▶ _Instructions to follow_:
All lines from the one holding "Screen dimensions: 1374x868" through the last line of the entries below must be transcribed exactly, and no others. Pictures do not go in.

▶ _Material shown_:
----------

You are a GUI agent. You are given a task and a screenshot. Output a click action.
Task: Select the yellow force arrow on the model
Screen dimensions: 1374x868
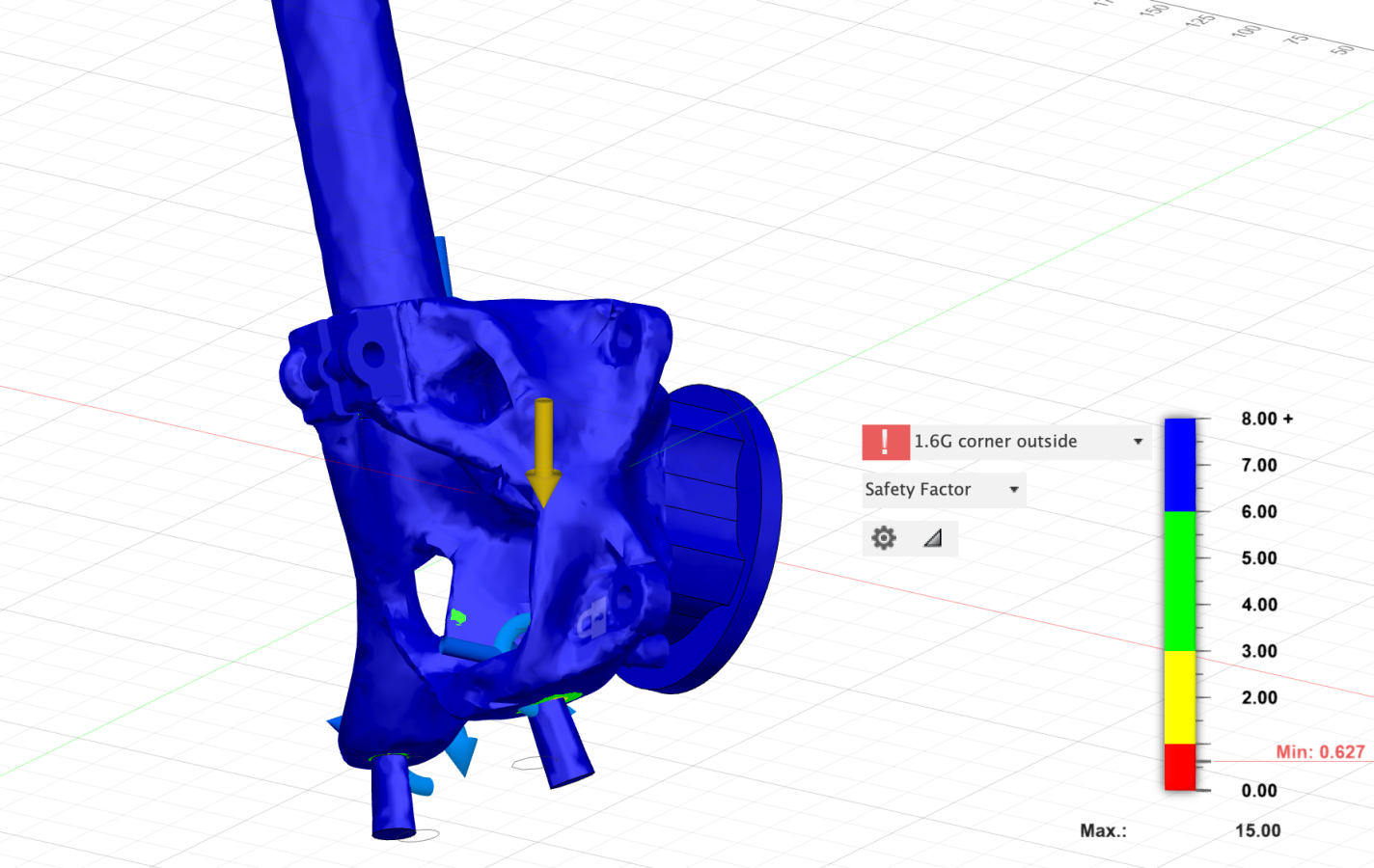543,451
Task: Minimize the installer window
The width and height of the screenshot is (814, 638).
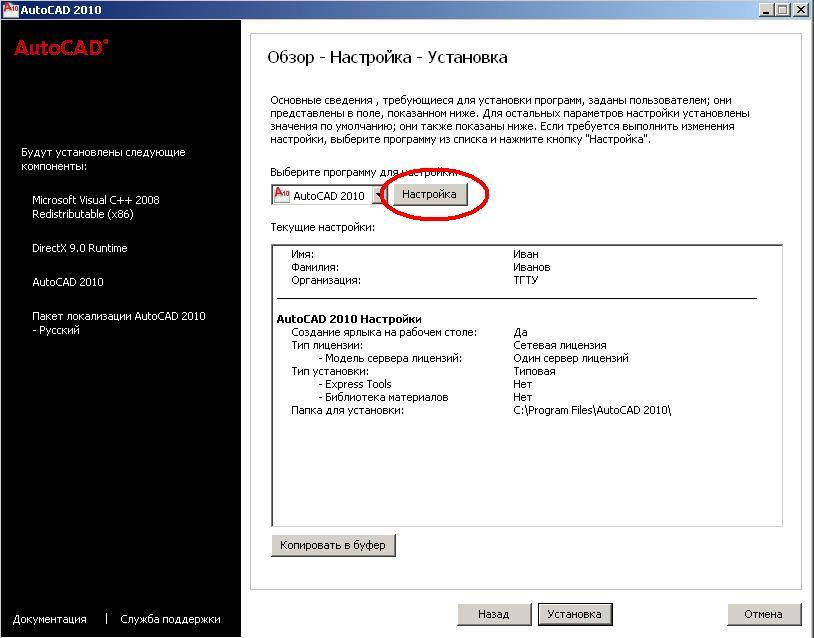Action: tap(767, 9)
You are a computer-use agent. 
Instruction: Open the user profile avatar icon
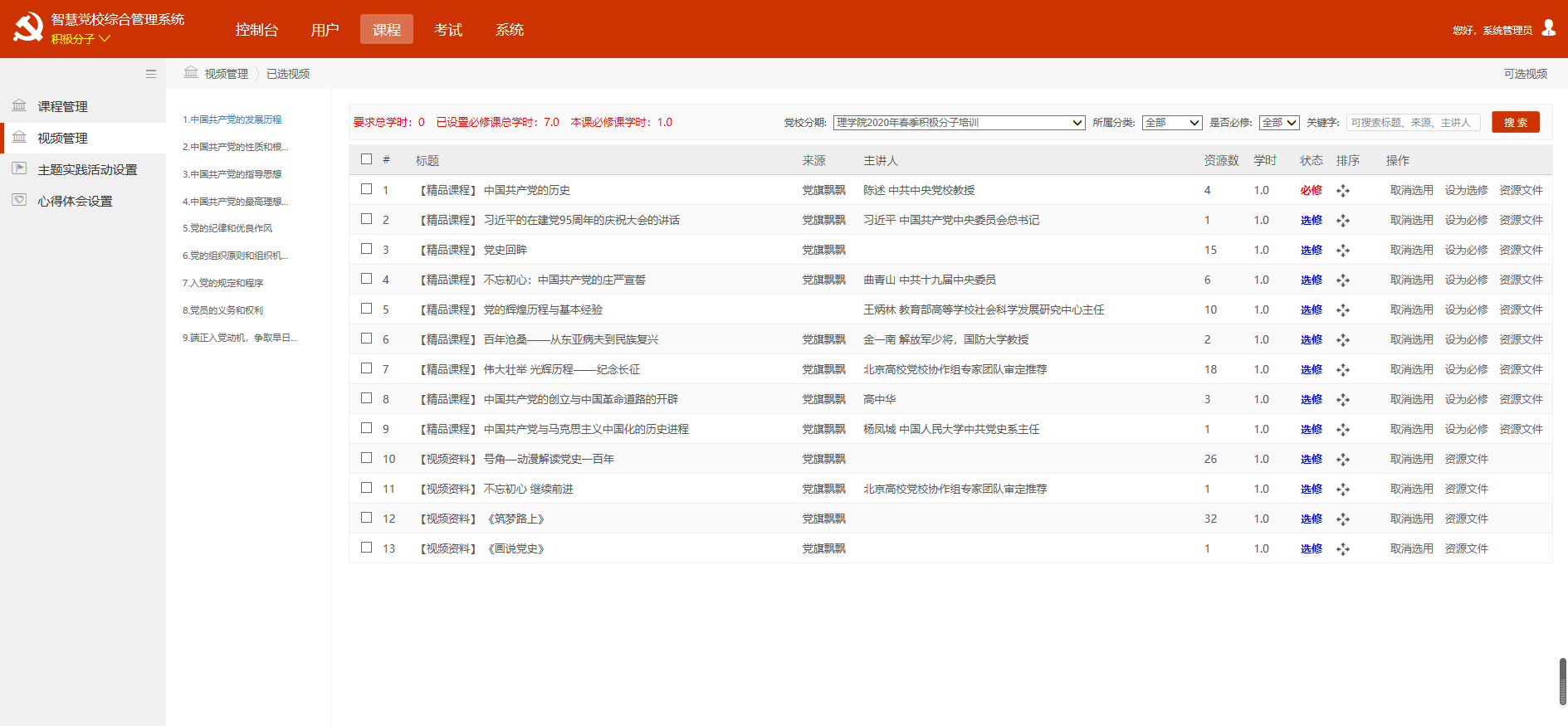point(1548,28)
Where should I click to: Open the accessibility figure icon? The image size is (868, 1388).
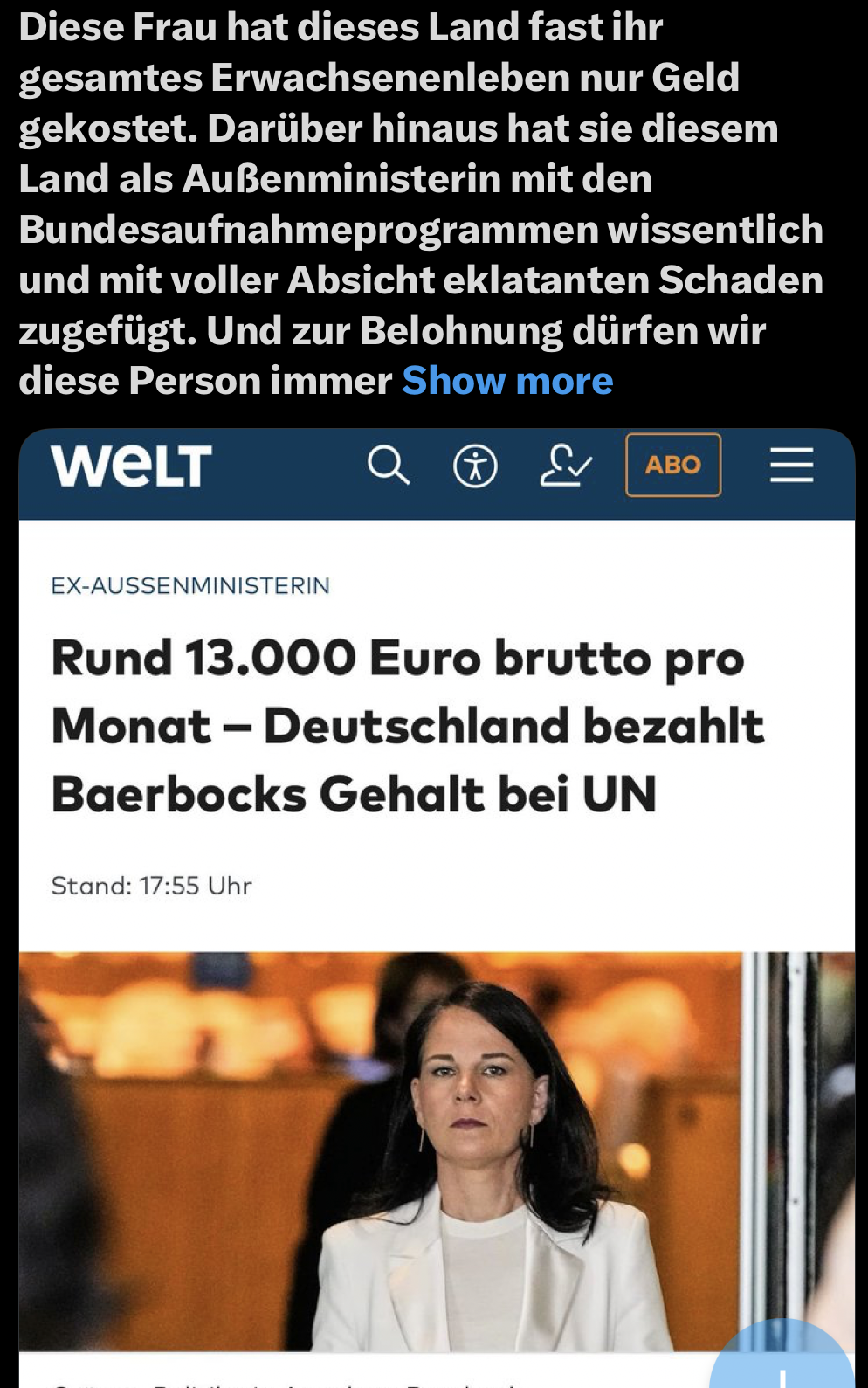click(475, 466)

----------

▶ _Your solution_:
Screen dimensions: 1374x868
543,451
Task: Minimize the installer window
The width and height of the screenshot is (814, 638).
Action: tap(767, 9)
You are a computer-use agent. 
Instruction: Open the user profile avatar icon
point(1548,28)
Where should I click to: Open the accessibility figure icon? The image size is (868, 1388).
click(475, 466)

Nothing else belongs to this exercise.